▶ _SET TASK_
Could you give back every line of the records below unchanged, character for character?

▶ _ROWS_
***
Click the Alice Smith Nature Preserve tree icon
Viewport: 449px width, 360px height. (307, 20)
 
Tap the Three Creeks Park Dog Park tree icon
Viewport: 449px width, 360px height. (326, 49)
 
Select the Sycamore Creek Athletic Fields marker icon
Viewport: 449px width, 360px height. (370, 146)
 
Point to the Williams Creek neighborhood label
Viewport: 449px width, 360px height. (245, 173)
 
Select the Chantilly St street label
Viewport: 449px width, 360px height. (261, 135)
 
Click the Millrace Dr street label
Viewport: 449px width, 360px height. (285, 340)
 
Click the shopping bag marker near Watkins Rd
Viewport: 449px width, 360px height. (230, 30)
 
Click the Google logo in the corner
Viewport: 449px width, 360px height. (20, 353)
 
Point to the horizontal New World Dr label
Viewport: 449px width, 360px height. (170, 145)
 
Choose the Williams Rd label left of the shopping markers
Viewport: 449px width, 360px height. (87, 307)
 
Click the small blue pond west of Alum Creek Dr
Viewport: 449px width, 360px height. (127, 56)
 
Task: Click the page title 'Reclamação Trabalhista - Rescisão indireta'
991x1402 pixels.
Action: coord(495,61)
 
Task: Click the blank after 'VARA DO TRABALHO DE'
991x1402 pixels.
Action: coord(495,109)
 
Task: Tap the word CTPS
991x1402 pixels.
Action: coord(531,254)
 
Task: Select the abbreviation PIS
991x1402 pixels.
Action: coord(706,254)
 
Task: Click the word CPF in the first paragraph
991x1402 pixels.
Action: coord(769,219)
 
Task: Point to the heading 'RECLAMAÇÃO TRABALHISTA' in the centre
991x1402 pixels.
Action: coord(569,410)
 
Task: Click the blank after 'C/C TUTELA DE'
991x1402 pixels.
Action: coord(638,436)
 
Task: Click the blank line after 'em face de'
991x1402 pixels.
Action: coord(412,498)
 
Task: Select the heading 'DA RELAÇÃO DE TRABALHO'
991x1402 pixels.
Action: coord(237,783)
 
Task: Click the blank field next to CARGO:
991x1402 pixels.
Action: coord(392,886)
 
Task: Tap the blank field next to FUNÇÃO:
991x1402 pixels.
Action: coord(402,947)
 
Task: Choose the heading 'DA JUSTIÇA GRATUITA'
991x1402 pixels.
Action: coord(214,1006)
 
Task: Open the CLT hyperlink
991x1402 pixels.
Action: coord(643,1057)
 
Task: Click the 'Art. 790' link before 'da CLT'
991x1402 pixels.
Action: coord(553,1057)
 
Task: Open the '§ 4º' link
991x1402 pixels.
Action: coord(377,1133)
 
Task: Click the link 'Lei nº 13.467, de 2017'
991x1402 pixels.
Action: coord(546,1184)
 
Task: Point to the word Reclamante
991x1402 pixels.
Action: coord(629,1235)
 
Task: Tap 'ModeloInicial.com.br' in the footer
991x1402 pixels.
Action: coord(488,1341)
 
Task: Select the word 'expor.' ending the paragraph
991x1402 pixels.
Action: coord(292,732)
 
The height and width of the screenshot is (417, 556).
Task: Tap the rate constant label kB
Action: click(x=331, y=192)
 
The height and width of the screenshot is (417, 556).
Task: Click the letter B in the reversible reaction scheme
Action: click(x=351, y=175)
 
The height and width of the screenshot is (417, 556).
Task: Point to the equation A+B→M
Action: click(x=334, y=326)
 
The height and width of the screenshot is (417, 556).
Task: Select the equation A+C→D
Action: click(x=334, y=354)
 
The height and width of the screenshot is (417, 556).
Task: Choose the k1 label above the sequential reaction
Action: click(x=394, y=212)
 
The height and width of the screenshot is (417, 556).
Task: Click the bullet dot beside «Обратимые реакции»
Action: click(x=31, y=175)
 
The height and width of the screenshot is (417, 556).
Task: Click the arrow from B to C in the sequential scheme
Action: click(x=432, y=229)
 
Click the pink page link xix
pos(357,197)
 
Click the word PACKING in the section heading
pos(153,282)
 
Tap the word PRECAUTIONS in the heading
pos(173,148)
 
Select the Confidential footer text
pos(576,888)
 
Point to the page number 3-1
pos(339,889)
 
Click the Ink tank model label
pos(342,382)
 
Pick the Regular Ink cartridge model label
***
▶ _THE REPLY_
Click the Alice Smith Nature Preserve tree icon
Viewport: 449px width, 360px height. (307, 20)
 
Tap the Three Creeks Park Dog Park tree icon
Viewport: 449px width, 360px height. (326, 49)
 
Select the Sycamore Creek Athletic Fields marker icon
Viewport: 449px width, 360px height. (370, 146)
 
Point to the Williams Creek neighborhood label
Viewport: 449px width, 360px height. (245, 173)
 
Select the Chantilly St street label
Viewport: 449px width, 360px height. (261, 135)
 
Click the Millrace Dr street label
Viewport: 449px width, 360px height. (285, 340)
 
Click the shopping bag marker near Watkins Rd
Viewport: 449px width, 360px height. (230, 30)
 
Click the Google logo in the corner
Viewport: 449px width, 360px height. (20, 353)
 
Point to the horizontal New World Dr label
Viewport: 449px width, 360px height. (170, 145)
 
Choose the Williams Rd label left of the shopping markers
Viewport: 449px width, 360px height. (87, 307)
 
Click the small blue pond west of Alum Creek Dr
Viewport: 449px width, 360px height. (127, 56)
 
Task: Click the page title 'Reclamação Trabalhista - Rescisão indireta'
991x1402 pixels.
Action: coord(495,61)
 
Task: Click the blank after 'VARA DO TRABALHO DE'
991x1402 pixels.
Action: coord(495,109)
 
Task: Tap the word CTPS
991x1402 pixels.
Action: coord(531,254)
 
Task: Select the abbreviation PIS
991x1402 pixels.
Action: coord(706,254)
 
Task: Click the word CPF in the first paragraph
991x1402 pixels.
Action: coord(769,219)
 
Task: Point to the heading 'RECLAMAÇÃO TRABALHISTA' in the centre
991x1402 pixels.
Action: coord(569,410)
 
Task: Click the blank after 'C/C TUTELA DE'
991x1402 pixels.
Action: coord(638,436)
 
Task: Click the blank line after 'em face de'
991x1402 pixels.
Action: coord(412,498)
 
Task: Select the heading 'DA RELAÇÃO DE TRABALHO'
991x1402 pixels.
Action: coord(237,783)
 
Task: Click the blank field next to CARGO:
991x1402 pixels.
Action: coord(392,886)
 
Task: Tap the blank field next to FUNÇÃO:
991x1402 pixels.
Action: coord(402,947)
 
Task: Choose the heading 'DA JUSTIÇA GRATUITA'
991x1402 pixels.
Action: coord(214,1006)
 
Task: Open the CLT hyperlink
991x1402 pixels.
Action: coord(643,1057)
 
Task: Click the 'Art. 790' link before 'da CLT'
991x1402 pixels.
Action: coord(553,1057)
 
Task: Open the '§ 4º' link
991x1402 pixels.
Action: coord(377,1133)
 
Task: Click the link 'Lei nº 13.467, de 2017'
991x1402 pixels.
Action: coord(546,1184)
 
Task: Point to the word Reclamante
991x1402 pixels.
Action: coord(629,1235)
 
Task: Tap 'ModeloInicial.com.br' in the footer
991x1402 pixels.
Action: coord(488,1341)
 
Task: Select the word 'expor.' ending the paragraph
991x1402 pixels.
Action: coord(292,732)
 
The height and width of the screenshot is (417, 556).
Task: Tap the rate constant label kB
Action: click(x=331, y=192)
 
The height and width of the screenshot is (417, 556).
Task: Click the letter B in the reversible reaction scheme
Action: click(x=351, y=175)
 
The height and width of the screenshot is (417, 556).
Task: Point to the equation A+B→M
Action: click(x=334, y=326)
 
The height and width of the screenshot is (417, 556).
Task: Select the equation A+C→D
Action: click(x=334, y=354)
 
The height and width of the screenshot is (417, 556).
Task: Choose the k1 label above the sequential reaction
Action: click(x=394, y=212)
 
The height and width of the screenshot is (417, 556).
Task: Click the bullet dot beside «Обратимые реакции»
Action: click(x=31, y=175)
 
The height and width of the screenshot is (417, 556).
Task: Click the arrow from B to C in the sequential scheme
Action: click(x=432, y=229)
 
Click the pink page link xix
pos(357,197)
 
Click the word PACKING in the section heading
pos(153,282)
 
Tap the word PRECAUTIONS in the heading
pos(173,148)
 
Select the Confidential footer text
pos(576,888)
 
Point to the page number 3-1
pos(339,889)
 
Click the Ink tank model label
pos(342,382)
 
Pick the Regular Ink cartridge model label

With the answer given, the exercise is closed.